Finances locales - Dans la foulée de la commission d'enquête des députés, une proposition de loi sur les emprunts des collectivités
Le rapporteur et le président de la commission d'enquête de l'Assemblée nationale sur les emprunts toxiques du secteur public local, respectivement Jean-Pierre Gorges (UMP, Eure-et-Loir) et Claude Bartolone (PS, Seine-Saint-Denis), avaient annoncé le 15 décembre dernier, lors de la présentation du rapport de la commission, qu'ils déposeraient rapidement une proposition de loi pour tenter de rendre opérationnelles leurs propositions. Conformément à leur annonce, ils viennent de déposer leur texte. Sans remettre en cause le principe de libre administration, celui-ci encadre strictement les conditions d'emprunt des collectivités.
En effet, la proposition de loi interdit les produits structurés qui peuvent entraîner des variations très importantes de la charge des intérêts pour les collectivités et leurs établissements publics. Le champ des produits concernés par l'interdiction est plus large que celui retenu par la circulaire du 25 juin 2010 sur les emprunts des collectivités. Il faut se rappeler, d'ailleurs, que celle-ci n'émet pas d'interdiction, mais se contente de "déconseiller" les produits les plus risqués (lire notre article du 18 juin 2010). La proposition de loi prévoit d'autres garde-fous. Ainsi, si elle augmente du fait de taux variables, la charge des intérêts ne pourra pas plus que doubler, en raison de l'instauration d'un plafond légal, ou "capping" s'appliquant à l'ensemble des prêts souscrits par les collectivités. Enfin, la proposition de loi soumet tous les contrats de prêts (ceux de droit privé comme ceux de droit public) des collectivités au contrôle de légalité exercé par le préfet. Aujourd'hui, la majeure partie d'entre eux échappe à ce contrôle.
Renégocier les emprunts de manière groupée
Par ailleurs, la proposition de loi prévoit des aménagements améliorant la transparence des décisions en matière d'emprunt. Elle instaure l'obligation pour l'assemblée délibérante de débattre de "la stratégie financière" et du "pilotage pluriannuel de l’endettement" à l'occasion du débat annuel d'orientation budgétaire. Dans le cadre législatif actuel, les conseils élus ne sont pas suffisamment informés des choix faits par les exécutifs en matière d'emprunt, avait constaté la commission d'enquête. De plus, les délégations que les assemblées délibérantes consentent aux exécutifs locaux pour négocier et signer les contrats de prêts prendraient fin deux semaines avant l'élection renouvelant l'assemblée, pour éviter que les exécutifs ne puissent souscrire un emprunt sans que les autres élus n'en soient réellement informés – cette dérive a déjà été constatée.
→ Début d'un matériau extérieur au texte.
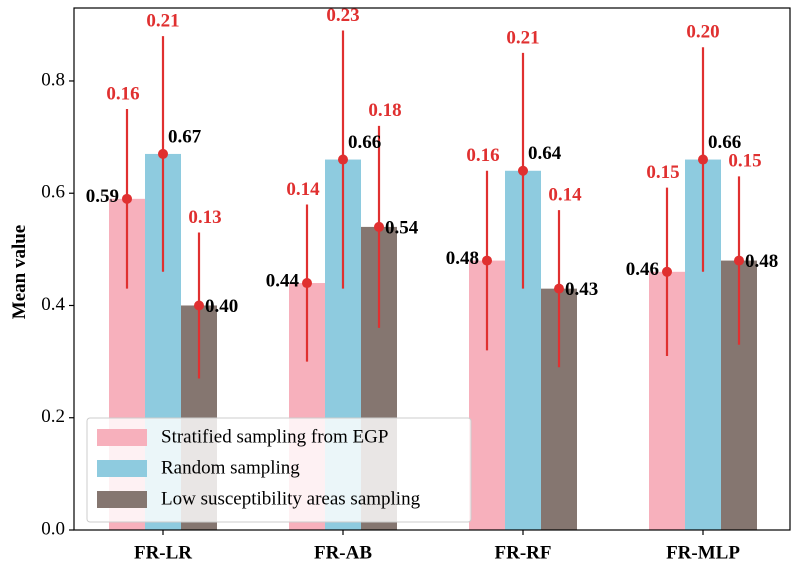  Describe the element at coordinates (582, 290) in the screenshot. I see `value-label: 0.43` at that location.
Un autre aménagement, de nature budgétaire, conduirait les collectivités à provisionner obligatoirement les risques liés à la souscription de produits financiers à hauteur des charges financières supplémentaires potentielles.
On retiendra enfin que les députés confirment leur souhait que soit mis en place un "pôle d’assistance et de transaction" constitué par les services compétents de l'Etat, qui serait chargé de renégocier avec les banques les emprunts structurés des collectivités volontaires, produit par produit et de manière groupée. Une simple décision ministérielle suffit à la création de ce pôle, rappellent les députés. Ceux-ci réaffirment par ailleurs leur soutien à la création d'une agence de financement des collectivités locales qui, juridiquement, ne peut être créée que par l'Etat.
La commission d'enquête de l'Assemblée nationale a évalué à 18,8 milliards d'euros au second semestre 2011 la valeur de l'encours de prêts structurés risqués souscrits par les acteurs publics locaux, dont 13,6 milliards pour les collectivités locales (lire notre article du 15 décembre dernier). Elle a estimé que les collectivités et les banques concernées devront partager les coûts liés à la transformation de la dette structurée en emprunts moins volatils.
Thomas Beurey / Projets publics
Référence : Proposition de loi relative au développement, à l'encadrement et à la transparence des modes de financement des investissements des acteurs publics locaux, déposée le 21 février 2012.